Excerpt to read ->
## Begin
Boiardo was then subpoenaed to testify before the grand jury. He asserted the privilege against self-incrimination as to six questions. The Superior Court ordered him to answer. Upon returning to the grand jury room he answered four questions but declined to answer the remaining two. These two questions were in net effect identical with questions Boiardo had voluntarily answered in the interrogation by the prosecutor described in the paragraph above.

On the hearing which led to the order to answer, the trial court pointed out that it, not the witness, must evaluate the claimed hazard. The court referred to the statement in In re Pillo, 11 N.J. 8, 19 (1952), repeated in State v. De Cola, 33 N.J. 335, 350 (1960), that "The trial judge is not to accept the witness's mere statement that the answer will tend to incriminate him." The court stated it was not satisfied with a mere assertion in general terms that incrimination was feared and invited Boiardo to take the stand to reveal the basis for his refusal to answer. Boiardo declined, saying only that before his attorney left the State (at this hearing, Boiardo was represented by a partner of that attorney) he was told "not to say anything until I get back."
## End
Required tasks ->
A: In the Boiardo excerpt, how many questions did Boiardo answer after he returned to the grand jury room?
B: Decide whether each statement agrees with the Boiardo excerpt, and quote the words that decide it: (i) Boiardo asserted the privilege against self-incrimination as to six questions. (ii) At the hearing, Boiardo took the stand to explain his refusal to answer. (iii) Boiardo's own attorney represented him at the hearing.
C: Return the stretch of the Boiardo excerpt from "Boiardo was then" through "the paragraph above.", word for word.

Data segment ->
## Begin
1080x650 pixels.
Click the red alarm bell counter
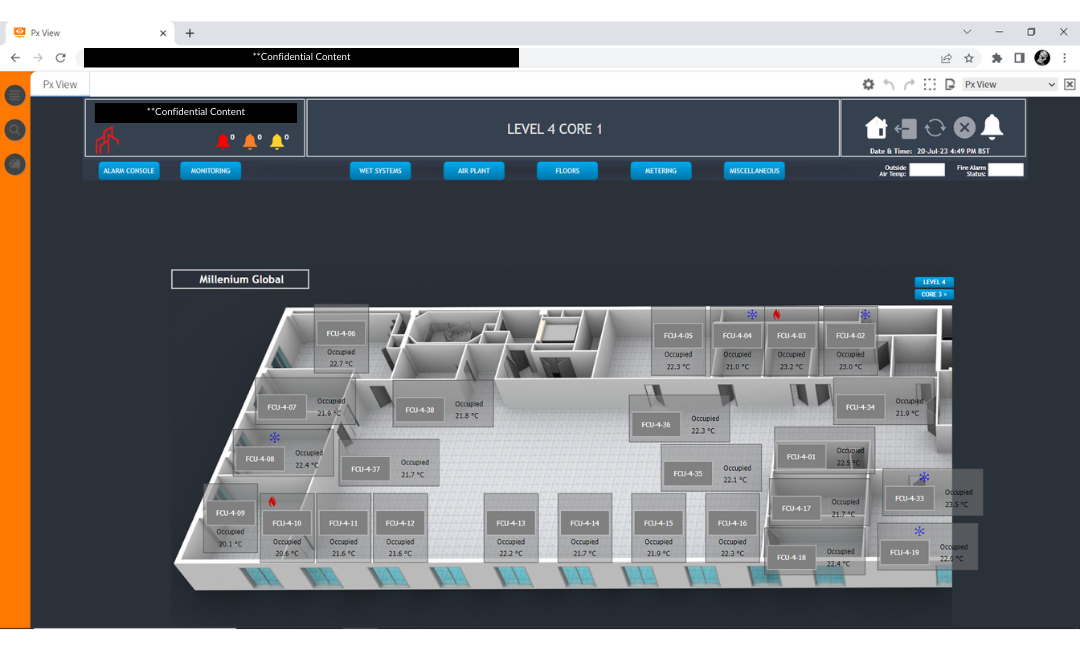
## End
Final results ->
A: Four.

B:
(i) Yes: "He asserted the privilege against self-incrimination as to six questions."
(ii) No: "Boiardo declined, saying only that before his attorney left the State"
(iii) No: "at this hearing, Boiardo was represented by a partner of that attorney"

C:
Boiardo was then subpoenaed to testify before the grand jury. He asserted the privilege against self-incrimination as to six questions. The Superior Court ordered him to answer. Upon returning to the grand jury room he answered four questions but declined to answer the remaining two. These two questions were in net effect identical with questions Boiardo had voluntarily answered in the interrogation by the prosecutor described in the paragraph above.